TS EliotAs an eternal optimist, I love how T.S. Eliot invites me to embrace how the creative individual makes, destroys and remakes the world through life and through art:

What we call the beginning is often the end
And to make an end is to make a beginning.
The end is where we start from. And every phrase
And sentence that is right (where every word is at home,
Taking its place to support the others…)
Every phrase and every sentence is an end and a beginning,
Every poem an epitaph. And any action
Is a step to the block, to the fire, down the sea’s throat
Or to an illegible stone: and that is where we start.

With the drawing of this Love and the voice of this Calling

We shall not cease from exploration
And the end of all our exploring
Will be to arrive where we started
And know the place for the first time.

– T.S. Eliot, “The Four Quartets”

2 thoughts on “Reflections from an English Major

  1. Thanks for those thoughts Renee. I often think about these kinds of issues and I even worked a bit with my Japanese reading students on them this morning. I’ve told you before of my interest in McLuhan’s “City as Classroom” and the notion of preserving what’s good and great about schools and classrooms and print, while acknowledging the flexibility and changing sensibilities brought about by new technologies.
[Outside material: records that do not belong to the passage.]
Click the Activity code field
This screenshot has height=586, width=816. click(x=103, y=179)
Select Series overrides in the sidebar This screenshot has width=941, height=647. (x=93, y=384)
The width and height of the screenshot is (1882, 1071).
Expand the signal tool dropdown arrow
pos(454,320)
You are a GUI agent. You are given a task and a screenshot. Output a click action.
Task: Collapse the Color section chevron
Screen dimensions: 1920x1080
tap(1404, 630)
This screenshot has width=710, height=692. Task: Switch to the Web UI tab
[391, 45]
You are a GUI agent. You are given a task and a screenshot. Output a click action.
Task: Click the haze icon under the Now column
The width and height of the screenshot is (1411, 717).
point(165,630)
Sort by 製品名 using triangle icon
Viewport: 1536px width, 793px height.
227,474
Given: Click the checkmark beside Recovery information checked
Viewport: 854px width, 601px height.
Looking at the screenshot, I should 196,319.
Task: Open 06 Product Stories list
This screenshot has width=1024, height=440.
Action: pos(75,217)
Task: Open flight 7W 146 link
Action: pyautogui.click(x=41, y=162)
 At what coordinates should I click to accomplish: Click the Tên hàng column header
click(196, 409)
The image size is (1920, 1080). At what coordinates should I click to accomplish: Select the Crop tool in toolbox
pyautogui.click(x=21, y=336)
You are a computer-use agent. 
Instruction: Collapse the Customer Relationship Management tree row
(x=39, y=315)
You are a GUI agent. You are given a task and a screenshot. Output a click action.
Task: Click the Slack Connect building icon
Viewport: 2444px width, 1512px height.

One of the passages that struck me in “City as Classroom” was this short note:

    “Some educational theorists of this century argue that we are living today in a new kind of world: our community has become a storehouse of information of all kinds, and this information is easy to get. They argue that when schools were first established, there was not much information in the community, and schools were opened to provide knowledge and information. Your grandfather may have gone to the ‘little red schoolhouse’ that was common in Canada and in the United States. Such schools had a single teacher, and all grades were taught in one room. The school teacher, next to the preacher, was the best-educated person in the community. (Look at Oliver Goldsmith’s poem, “The Deserted Village.”) Outside the school, people toiled at the country tasks of plowing and sowing and harvesting. They were very active physically. School was a strong contrast to work. How has the relationship changed between work done in the community and work done in schools?”

    This is the $1 million dollar question for all of us interested in education today, and especially those of us who see the overlap of media/technology and pedagogy as crucial to the entire endeavor. Does our learning start or end in the classroom? Does our learning start or end in the community? Each serves as an anti-environment to the other, and in doing so we create art of each of them. In the community we acknowledge the art of the classroom, and in the classroom we acknowledge the art of the community. If we play one off the other in this way, we find equilibrium and preserve the significance of both.

    • Indeed, Mike, thanks for sharing the McLuhan quote! I like your reflection on the symbiosis between classroom and community. The complex and dynamic relationship between communication, community, identity, technology, culture and learning is sometimes too big, too abstract to bear, which is why I tend to take it down to the little steps I can do, as a practitioner, to realize my big ideas about teaching and learning.